__Task directions__
Find every line in the records below that contains the word "Select", and copy each such line.

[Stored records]
★ ★ ★ ★ ★

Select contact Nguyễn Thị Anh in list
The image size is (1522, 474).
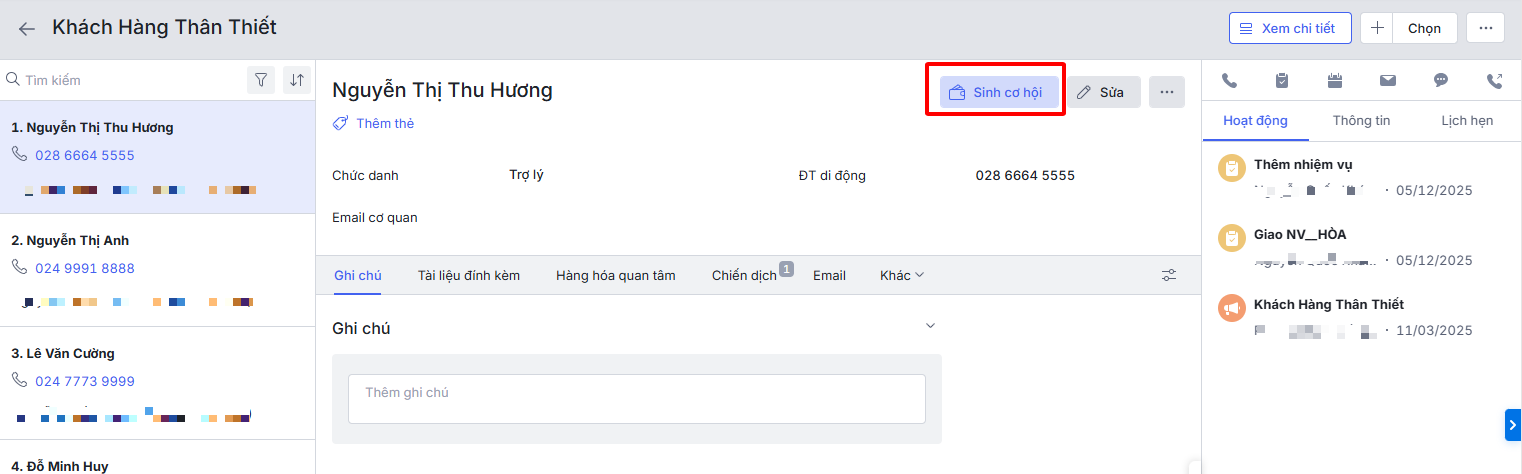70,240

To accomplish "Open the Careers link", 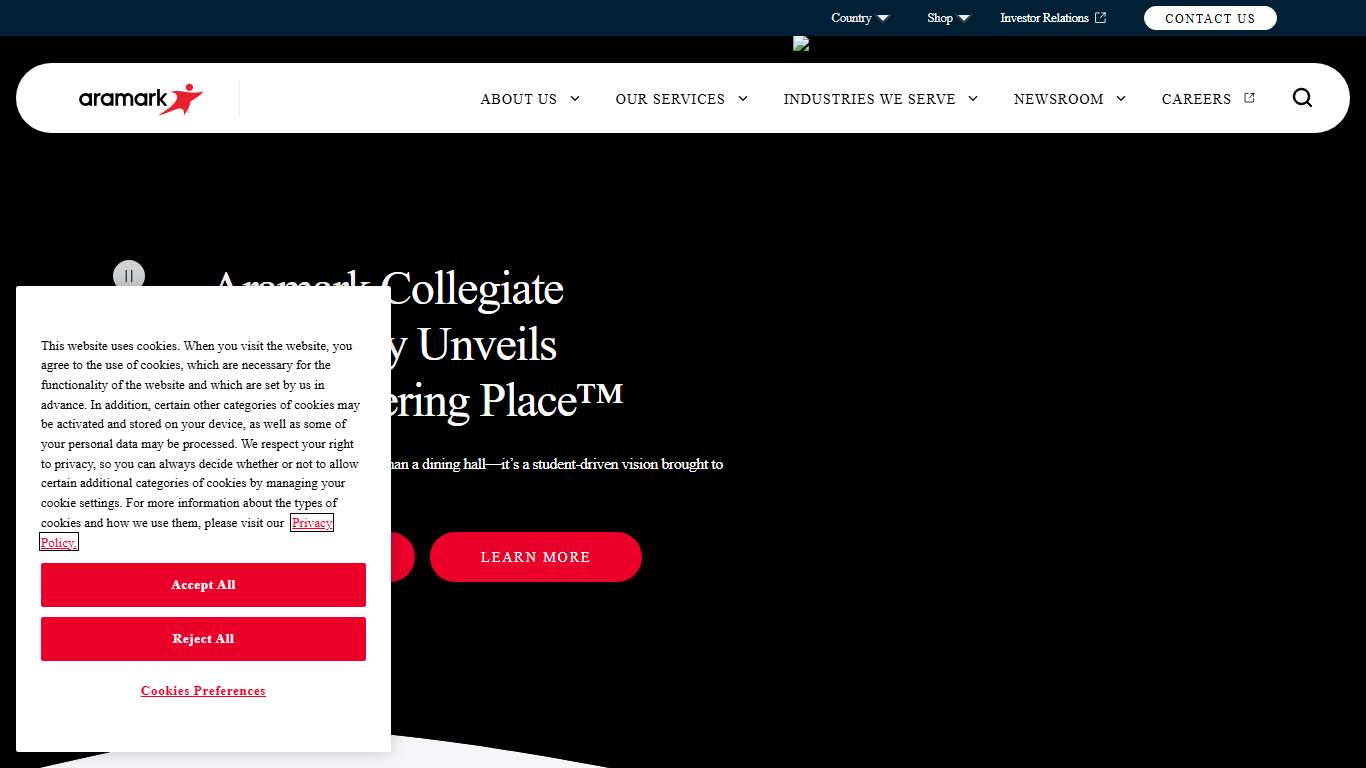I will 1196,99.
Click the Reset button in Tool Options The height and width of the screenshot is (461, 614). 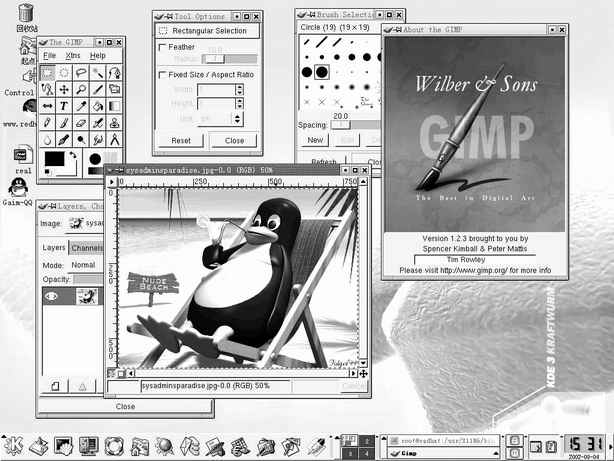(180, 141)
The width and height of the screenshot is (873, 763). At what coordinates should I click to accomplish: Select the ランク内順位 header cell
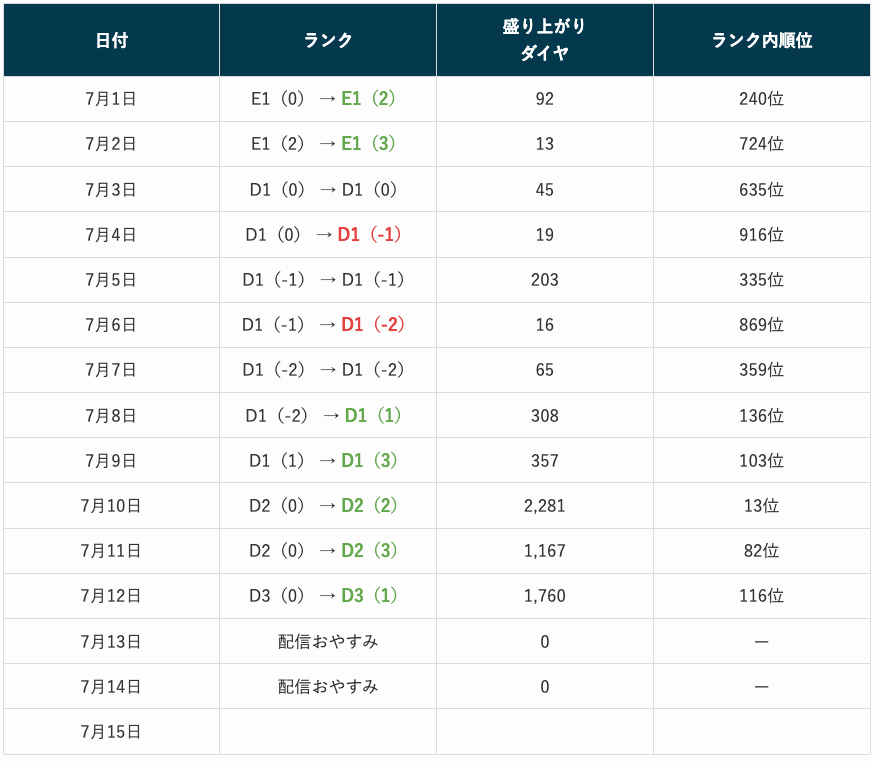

★ ★ ★ ★ ★

__Exercise response__
Select contact Nguyễn Thị Anh in list
The width and height of the screenshot is (873, 763). At what coordinates should I click to accomplish: Select the ランク内順位 header cell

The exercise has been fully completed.